Biologie évolutive à la française
Les années 1980 ont vu émerger une école française de biologie évolutive, notamment à partir des écoles d’agronomie et des écoles normales supérieures. Des formations universitaires se mettent en place ; des ouvrages de vulgarisation accessibles paraissent ; progressivement, cette école acquiert une reconnaissance mondiale. Mais ses idées tardent à pénétrer l’enseignement secondaire où le changement ne s’amorce qu’à la fin des années 1990. Des spécialistes de l’évolution, dont nous-mêmes, participent à la réforme des concours de recrutement des enseignants (agrégation et CAPES) ; d’autres écrivent des ouvrages pédagogiques ; certains sont conviés à l’élaboration des programmes scolaires. Le dernier acte est l’introduction d’un enseignement d’évolution, en 2013, dans les programmes des classes préparatoires agronomiques et vétérinaires.
Cependant, l’enseignement de l’évolution rencontre encore des difficultés, d’abord liées à cette formation des enseignants à la “biologie générale”, qu’ils dupliquent encore trop auprès de leurs élèves. Les programmes sont en réalité des sortes de vœux pieux sans que la formation continue puisse changer les regards.
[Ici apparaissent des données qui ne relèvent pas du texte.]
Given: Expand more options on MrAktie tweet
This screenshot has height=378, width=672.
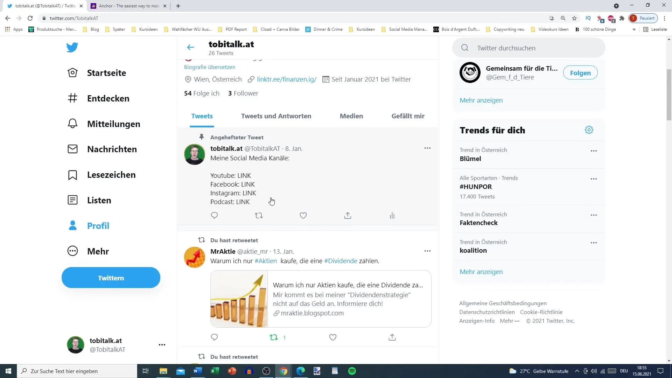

Lors de la réforme des programmes de classe préparatoire, un enseignant demandait “à quoi l’évolution peut-elle bien servir à de futurs agronomes ?” sur un forum de discussion ! Excellente question ! Mais la poser en dit long sur l’ignorance ambiante : c’est un peu comme si un professeur de physique demandait pourquoi enseigner la gravitation à des astronomes.
Dérive génétique
Peut-on espérer qu’un tel enseignant transmettra l’évolution et la puissance de ses applications sans formation ad hoc ? Certaines nouveautés des programmes posent problème : l’introduction du concept de dérive génétique a posé des difficultés aux enseignants, peu préparés à trouver des exemples et des approches simples. La dérive, c’est le fait que des traits (variants génétiques) peuvent apparaître ou disparaître par hasard, quelle que soit leur valeur pour la sélection naturelle, notamment lorsqu’une population devient petite. Cela explique de nombreuses observations, comme la fréquence de certaines maladies de populations humaines fondées par de petits groupes, en Finlande par exemple. En dépit des efforts méritants des inspecteurs, il y a trop peu de moyens et d’occasions de réunir les enseignants pour les former à l’évolution, comme à d’autres nouveautés des programmes.
Aujourd’hui, la formation initiale nous inquiète : elle a changé de durée et de nature au début du quinquennat actuel. Il y a dix ans, un étudiant passait le CAPES avec une maîtrise (niveau master 1) suivie d’une année de formation. Aujourd’hui c’est l’année de maîtrise qui sert de formation, avec un mois de stage de terrain et des cours de pédagogie et de didactique. Si ce dernier aspect est une innovation intéressante, la réduction de la durée totale de formation disciplinaire (d’une année et de 30 % durant le M1) nuit nettement au niveau. De plus, la reprise de cette formation par les Ecoles Supérieures de Professorat et d’Education (ESPE) s’est accompagnée dans certains centres de l’exclusion des facultés des sciences, ce qui pose problème quant à la capacité à former partout à une biologie nourrie aux acquis récents, en particulier en évolution.
Marc-André SELOSSE, Professeur du Muséum national d’Histoire naturelle, Professeur invité aux universités de Gdansk (Pologne) & Viçosa (Brésil), Muséum national d’histoire naturelle (MNHN) – Sorbonne Universités et Bernard GODELLE, Professeur Biologie Evolutive Humaine , Université de Montpellier
La version originale de cet article a été publiée sur The Conversation.